Malam itu saya emosi. Marah besar. Kata-kata pedas
menghambur, seperti air bah yang melumat semua benda yang ada di hadapannya. Ketika
marah, maka saya akan marah sepenuh hati. Tak ada istilah marah setengah hati
dalam kamus kehidupan saya. Mungkin bedanya ada di levelisasi marah. Ada marah
yang bisa dikompromikan, ada marah yang cukup disimak dan didengarkan. Saat marah,
maka saya akan bicara tentang kerangka kemarahan saya, kenapa saya sampai
marah, hal apa yang dapat meredam kemarahan saya, dan kapan kemarahan saya akan
mereda, dan sebagainya dan semacamnya.
Saya tak suka marah saya disela. Meski tak semua kemarahan
itu harus diwakili dengan kata-kata. Kadang dengan lisan yang terdiam, mimik
wajah yang mengeras dan pandangan mata yang tajam. Saya sebenarnya tak suka
memvisualisasikan kemarahan. Adapun visualisasi yang nampak itu ketika marah
saya ada di level terendah. Ketika marah saya masih bisa dikompromikan dan
digunting-sana-sini-kan. Ketika marah itu memuncak dan meledak, maka saya akan diam.
Usia pernikahan kami belum seberapa. Masih seumur jagung. Masih
belia. Pun dengan usia aktual kami berdua, kami berdua masih belia. Kami masih
muda ketika biduk ini mulai kami kayuh bersama. Tak jarang kami bertengkar. Saya
marah kepada istri. Istri marah kepada saya. Bila dikomparasi, mungkin saya
yang lebih banyak marah ketimbang istri saya. Tak ada awal yang mudah, karena
saya tak suka kemarahan saya dijawab dengan kata-kata. Cukup diam dan tak perlu
menjawab saat saya marah, begitu ujar saya kepadanya, suatu hari ketika suasana
hati kami berdua sedang nyaman.
Istri saya juga suka marah.
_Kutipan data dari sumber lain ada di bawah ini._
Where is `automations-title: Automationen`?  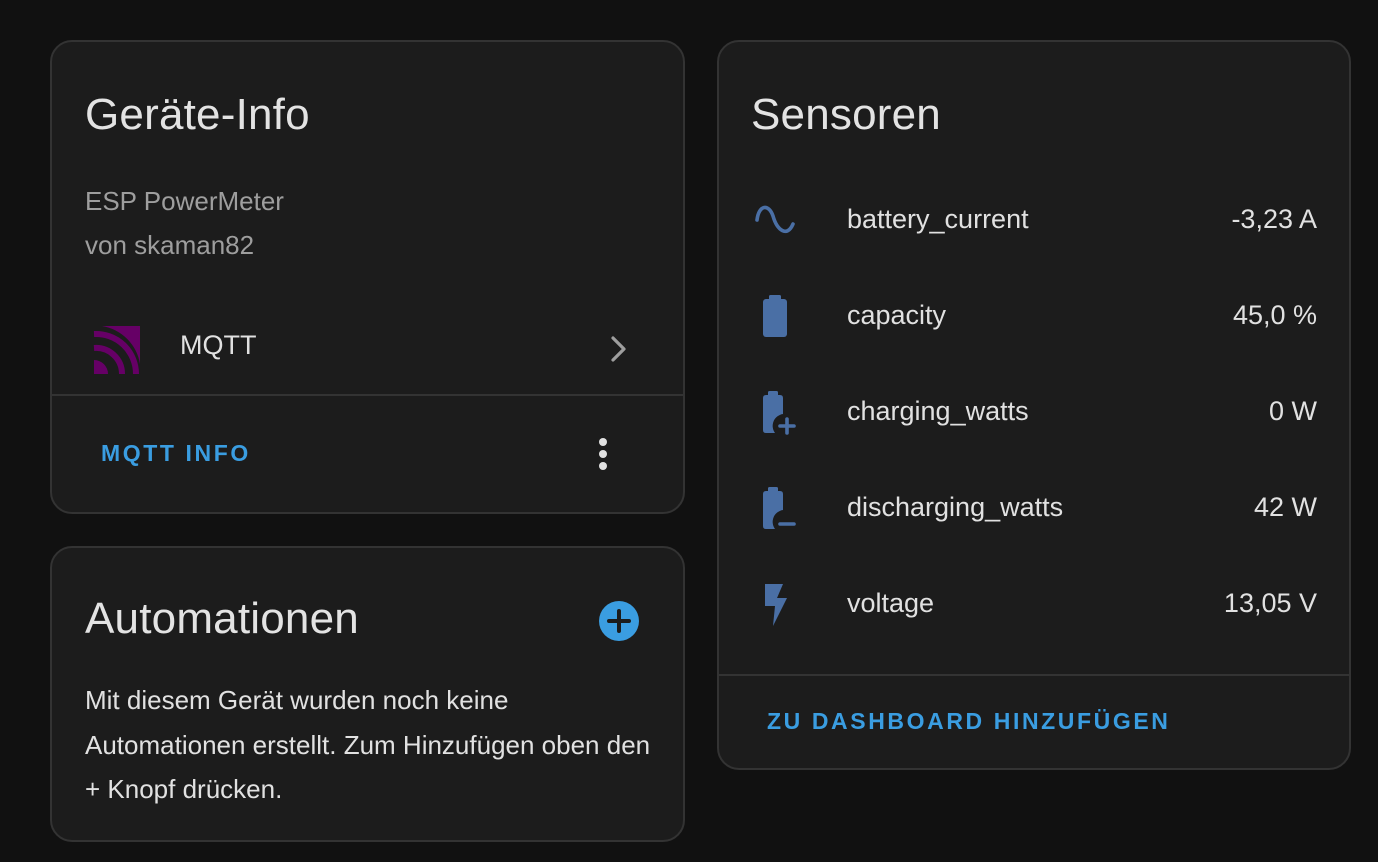 automations-title: Automationen is located at coordinates (222, 618).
Saya hafal betul dengan mimik
wajahnya, getaran suaranya, intonasi kata-katanya, dan kapan air bening itu
akan mulai menggenang di pelupuk matanya ketika marah itu datang, lalu
menghebat. Tapi di luar itu semua, istri saya adalah perempuan ke dua yang
paling sabar ngopeni saya setelah ibu. Ibu adalah perempuan pertama yang
paling bisa mengerti isi kepala dan dada saya. Sangat wajar, karena darah,
keringat, dan air matanya telah menggarami saya mulai lahir hingga saat ini.
Terkadang ada marah yang perlu diselesaikan, tak jarang ada
marah yang hanya perlu didiamkan dan berlalu seiring berjalannya waktu, lalu
terlupa seiring bertambahnya usia. Saya adalah pemarah yang cepat, tapi maaf
saya lebih cepat datang sebelum marah saya reda. Seusai marah, saya akan
menyesali kemarahan saya, menyesali kata-kata pahit yang kadung saya oleskan ke
hatinya, menyesali pandangan tajam yang menusuk relung jiwanya, dan menyesali
keheningan yang harusnya pecah dengan renjis tawa. Lalu saat malam mulai larut
dan ketiga putri saya sudah terlelap tidur, maka dimulailah fase rekonsiliasi
kami berdua yang tak jarang berakhir dengan pelukan hangat atau gelora hasrat.